The Moral Veil, and Life.

The basis of this post is to question morality a little.  At least of a utilitarian kind.  To establish a basis of thought there’s the Veil of Ignorance to consider ( ).  In which a person is asked to imagine that they are tasked with creating a purely just society.  They must do so from a position of ignorance of who they actually are, and the resulting life that they may live upon being “rendered” into said creation.

The thought I’d like to present is counter to the implications of the Veil, and that we have already traversed said barrier of ignorance.  A baby prior to birth, or even before its conception is purely nothing.  It has no desires, or sense of anything.  It is purely a ignorant hypothetical entity.  Thus it’d be understandable that such a state would be an ignorant one, correct?  One doesn’t get to pick, and choose their parents.  Although they do get some chance to dictate their personal life events.  They can readily interpret circumstances to suit their needs.  Thus how, or what is the point of a Veil of Ignorance?  We’ve all come into this world as ignorant, and it is through the nature and nurture we’ve received that sets one upon a path.

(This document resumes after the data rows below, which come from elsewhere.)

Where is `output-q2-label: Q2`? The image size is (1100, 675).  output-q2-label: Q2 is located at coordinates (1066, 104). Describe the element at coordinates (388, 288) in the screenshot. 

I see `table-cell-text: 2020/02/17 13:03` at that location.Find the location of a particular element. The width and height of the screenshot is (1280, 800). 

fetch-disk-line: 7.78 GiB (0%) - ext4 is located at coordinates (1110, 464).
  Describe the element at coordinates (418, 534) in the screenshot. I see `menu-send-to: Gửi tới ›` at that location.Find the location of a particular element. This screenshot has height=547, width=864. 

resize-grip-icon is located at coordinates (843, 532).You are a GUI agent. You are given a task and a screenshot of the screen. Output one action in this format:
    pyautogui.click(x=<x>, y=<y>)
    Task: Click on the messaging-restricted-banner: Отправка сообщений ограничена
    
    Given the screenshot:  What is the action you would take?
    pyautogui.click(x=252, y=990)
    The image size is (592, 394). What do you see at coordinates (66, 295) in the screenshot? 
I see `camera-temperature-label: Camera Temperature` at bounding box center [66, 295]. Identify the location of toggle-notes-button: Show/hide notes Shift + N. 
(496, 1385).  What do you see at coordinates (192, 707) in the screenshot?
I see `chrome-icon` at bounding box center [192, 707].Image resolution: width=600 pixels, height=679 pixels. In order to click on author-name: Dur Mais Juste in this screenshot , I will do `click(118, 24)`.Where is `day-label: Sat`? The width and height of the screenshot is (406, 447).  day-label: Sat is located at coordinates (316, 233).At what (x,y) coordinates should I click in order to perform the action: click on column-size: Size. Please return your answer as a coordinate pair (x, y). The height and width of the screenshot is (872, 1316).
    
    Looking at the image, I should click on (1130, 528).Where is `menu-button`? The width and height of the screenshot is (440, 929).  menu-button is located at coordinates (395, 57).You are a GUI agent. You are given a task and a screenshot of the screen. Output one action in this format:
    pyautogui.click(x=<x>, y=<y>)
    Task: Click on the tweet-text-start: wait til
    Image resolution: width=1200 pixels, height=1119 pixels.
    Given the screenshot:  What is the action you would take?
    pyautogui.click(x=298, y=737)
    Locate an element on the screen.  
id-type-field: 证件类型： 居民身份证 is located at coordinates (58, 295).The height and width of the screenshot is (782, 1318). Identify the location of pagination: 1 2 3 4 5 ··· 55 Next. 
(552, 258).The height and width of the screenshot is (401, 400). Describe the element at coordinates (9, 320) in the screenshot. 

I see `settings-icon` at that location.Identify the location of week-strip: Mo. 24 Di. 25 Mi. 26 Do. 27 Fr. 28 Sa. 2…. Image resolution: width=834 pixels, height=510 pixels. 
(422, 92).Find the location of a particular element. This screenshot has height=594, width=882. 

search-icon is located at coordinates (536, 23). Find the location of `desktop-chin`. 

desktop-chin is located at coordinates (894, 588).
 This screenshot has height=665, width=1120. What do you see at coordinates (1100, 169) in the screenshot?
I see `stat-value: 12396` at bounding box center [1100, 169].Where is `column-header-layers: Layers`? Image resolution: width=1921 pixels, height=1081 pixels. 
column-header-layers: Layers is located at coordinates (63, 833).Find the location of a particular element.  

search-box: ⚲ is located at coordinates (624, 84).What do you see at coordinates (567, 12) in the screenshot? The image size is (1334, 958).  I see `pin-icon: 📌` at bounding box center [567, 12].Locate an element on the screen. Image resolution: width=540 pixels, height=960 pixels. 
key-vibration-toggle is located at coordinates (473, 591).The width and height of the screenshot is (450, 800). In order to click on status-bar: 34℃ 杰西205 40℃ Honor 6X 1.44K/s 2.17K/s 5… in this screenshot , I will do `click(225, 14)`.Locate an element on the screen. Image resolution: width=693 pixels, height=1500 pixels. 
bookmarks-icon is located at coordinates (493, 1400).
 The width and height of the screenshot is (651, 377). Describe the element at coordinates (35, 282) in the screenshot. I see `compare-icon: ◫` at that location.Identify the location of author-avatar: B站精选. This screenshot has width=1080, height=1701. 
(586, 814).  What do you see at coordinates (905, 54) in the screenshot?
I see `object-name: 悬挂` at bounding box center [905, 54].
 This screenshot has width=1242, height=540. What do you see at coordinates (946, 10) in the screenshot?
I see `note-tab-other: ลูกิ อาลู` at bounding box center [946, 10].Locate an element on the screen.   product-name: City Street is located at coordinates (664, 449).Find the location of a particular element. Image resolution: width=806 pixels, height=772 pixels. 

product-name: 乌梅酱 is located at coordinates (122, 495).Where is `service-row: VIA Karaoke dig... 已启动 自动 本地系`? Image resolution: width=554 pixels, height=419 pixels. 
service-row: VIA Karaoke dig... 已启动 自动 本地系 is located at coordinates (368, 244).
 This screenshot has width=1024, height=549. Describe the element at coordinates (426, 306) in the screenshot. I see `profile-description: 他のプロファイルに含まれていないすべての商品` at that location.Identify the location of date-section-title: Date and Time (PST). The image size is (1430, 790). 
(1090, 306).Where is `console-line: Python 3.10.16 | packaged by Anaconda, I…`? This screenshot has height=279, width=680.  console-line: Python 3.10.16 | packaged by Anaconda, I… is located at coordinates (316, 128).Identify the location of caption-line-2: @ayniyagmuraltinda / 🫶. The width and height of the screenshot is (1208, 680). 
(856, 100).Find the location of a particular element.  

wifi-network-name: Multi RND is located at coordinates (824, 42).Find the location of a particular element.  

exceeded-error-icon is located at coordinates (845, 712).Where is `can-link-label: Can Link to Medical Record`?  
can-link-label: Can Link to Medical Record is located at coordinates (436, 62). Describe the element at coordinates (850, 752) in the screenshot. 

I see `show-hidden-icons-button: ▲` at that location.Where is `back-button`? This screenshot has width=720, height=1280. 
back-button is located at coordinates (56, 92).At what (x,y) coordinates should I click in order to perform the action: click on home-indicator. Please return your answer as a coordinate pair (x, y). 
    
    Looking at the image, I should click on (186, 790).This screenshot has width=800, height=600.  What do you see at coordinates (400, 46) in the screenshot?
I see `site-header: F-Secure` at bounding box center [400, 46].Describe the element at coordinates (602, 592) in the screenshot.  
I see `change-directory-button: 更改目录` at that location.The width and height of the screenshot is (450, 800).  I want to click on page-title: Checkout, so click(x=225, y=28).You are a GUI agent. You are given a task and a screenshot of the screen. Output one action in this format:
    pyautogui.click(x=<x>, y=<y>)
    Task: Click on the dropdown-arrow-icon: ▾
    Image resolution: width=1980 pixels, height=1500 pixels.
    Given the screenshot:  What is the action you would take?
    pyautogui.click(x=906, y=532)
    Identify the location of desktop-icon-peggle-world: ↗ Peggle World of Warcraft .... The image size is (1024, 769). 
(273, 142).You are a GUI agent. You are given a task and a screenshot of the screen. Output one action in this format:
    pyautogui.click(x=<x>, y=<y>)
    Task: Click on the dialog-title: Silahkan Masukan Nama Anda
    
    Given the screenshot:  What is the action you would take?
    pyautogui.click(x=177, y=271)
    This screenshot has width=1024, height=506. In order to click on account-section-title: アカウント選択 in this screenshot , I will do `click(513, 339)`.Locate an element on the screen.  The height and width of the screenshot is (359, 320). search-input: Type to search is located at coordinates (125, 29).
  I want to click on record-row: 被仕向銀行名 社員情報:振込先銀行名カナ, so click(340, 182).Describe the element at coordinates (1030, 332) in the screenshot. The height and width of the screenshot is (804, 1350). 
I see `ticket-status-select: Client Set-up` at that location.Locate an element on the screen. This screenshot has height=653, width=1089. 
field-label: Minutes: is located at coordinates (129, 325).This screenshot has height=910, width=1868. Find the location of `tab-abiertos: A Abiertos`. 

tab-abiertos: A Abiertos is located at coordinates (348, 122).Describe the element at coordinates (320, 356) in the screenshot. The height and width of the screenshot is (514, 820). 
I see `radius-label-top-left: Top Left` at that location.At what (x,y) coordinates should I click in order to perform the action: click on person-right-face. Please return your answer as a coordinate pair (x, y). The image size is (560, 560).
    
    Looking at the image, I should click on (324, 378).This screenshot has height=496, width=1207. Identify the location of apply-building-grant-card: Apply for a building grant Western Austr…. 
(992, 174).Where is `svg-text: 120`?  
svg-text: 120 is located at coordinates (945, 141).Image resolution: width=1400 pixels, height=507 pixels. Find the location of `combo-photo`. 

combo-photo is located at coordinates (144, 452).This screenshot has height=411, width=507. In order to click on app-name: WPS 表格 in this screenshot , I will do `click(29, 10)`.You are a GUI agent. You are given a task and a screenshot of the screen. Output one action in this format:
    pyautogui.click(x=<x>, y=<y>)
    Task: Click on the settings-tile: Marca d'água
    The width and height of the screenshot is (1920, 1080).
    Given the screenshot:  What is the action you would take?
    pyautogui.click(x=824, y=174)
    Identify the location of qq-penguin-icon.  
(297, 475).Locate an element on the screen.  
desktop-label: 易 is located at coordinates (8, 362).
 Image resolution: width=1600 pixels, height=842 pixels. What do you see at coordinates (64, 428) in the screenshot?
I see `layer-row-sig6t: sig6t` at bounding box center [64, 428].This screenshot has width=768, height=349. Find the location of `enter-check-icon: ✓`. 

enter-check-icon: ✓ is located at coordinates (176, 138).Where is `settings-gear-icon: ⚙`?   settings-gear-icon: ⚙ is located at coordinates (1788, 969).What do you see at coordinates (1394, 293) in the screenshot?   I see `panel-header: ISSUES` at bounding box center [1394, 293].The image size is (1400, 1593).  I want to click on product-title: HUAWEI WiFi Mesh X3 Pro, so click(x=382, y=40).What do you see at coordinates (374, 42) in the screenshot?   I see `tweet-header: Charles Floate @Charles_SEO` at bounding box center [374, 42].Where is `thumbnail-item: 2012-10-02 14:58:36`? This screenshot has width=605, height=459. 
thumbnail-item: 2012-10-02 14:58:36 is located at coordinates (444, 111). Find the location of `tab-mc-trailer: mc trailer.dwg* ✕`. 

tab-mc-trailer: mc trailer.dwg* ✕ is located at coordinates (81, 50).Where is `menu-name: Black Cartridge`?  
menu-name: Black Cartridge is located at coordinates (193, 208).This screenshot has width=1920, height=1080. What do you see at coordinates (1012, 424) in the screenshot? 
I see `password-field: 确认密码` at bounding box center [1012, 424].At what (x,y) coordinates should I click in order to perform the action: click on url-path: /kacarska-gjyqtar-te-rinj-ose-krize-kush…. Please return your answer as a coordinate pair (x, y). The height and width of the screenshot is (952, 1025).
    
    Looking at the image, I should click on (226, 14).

Thus is it possible to arrive at a conclusion that this is already a Just World?  A notion that may be hard to stomach, I’m sure, but that would be a selfish ego talking now, right?  I’m “hurt”, or there’s “Evil/badness” present.  Who’s to say that those events aren’t created merely as a result of our actions?  That we’ve made this world both Just, and Unjust?  That we are the arbiters that are banging the gavel?

Supposedly the Trolley problem is a good question in Ethics ( ), or one to determine the trade-off’s a person is willing to make.  Now, let’s get hypothetical here.  At what level of salvation is it good to sacrifice one for the many?  In some presentations its five people to be saved, in others, it’s different.  What if I were to pose a situation where it’s all of a set species?  Let’s take Humans, for consideration.

To present/rewrite the dilemma a little.  Say everyone in your set/chosen species of Humanity was able to live a just life to their fullest heart’s content, but the sacrifice that has to be made is that you are the one that must die.  You know everyone else gets to be happy, and enjoy life.  And you are the sacrifice.  The one that has to be punished/let go/imprisoned, in order for everyone else to benefit.  A little absurd isn’t it?

And yet, and yet…isn’t that what Jesus was supposed to have done?  To have paid the ultimate sacrifice for the ultimate cause?  How is that any different than Prometheus who brought the fires of intellect?  Or anyone who’s really paid any sort of price to better Humanity?

There’s a game I played growing up called Baldur’s Gate II.  In the introductory chapter of the game, the protagonist (eg You), is presented with a choice.  You and your sibling are caught in a trap, and only one of you may escape it at the cost of the other’s life.  You are presented with two options.  One, you push a button to kill yourself.  Thus freeing your sibling.  Two, your sibling pushes the button to kill themselves.  Thus freeing you.

Now, how is this any different in the moral calculus sense of ultimate sacrifice for the ultimate cause?   Jesus, chose sacrifice for all of us.  He laid his life on the line.  How willing is a person to sacrifice themselves, for another, for a countless amount?  Does numbers really apply here?

Personally, I always chose the “noble path” in the game.  The final question is would you live again?  Had you known what you do know?  Would you go through the Veil of Ignorance again?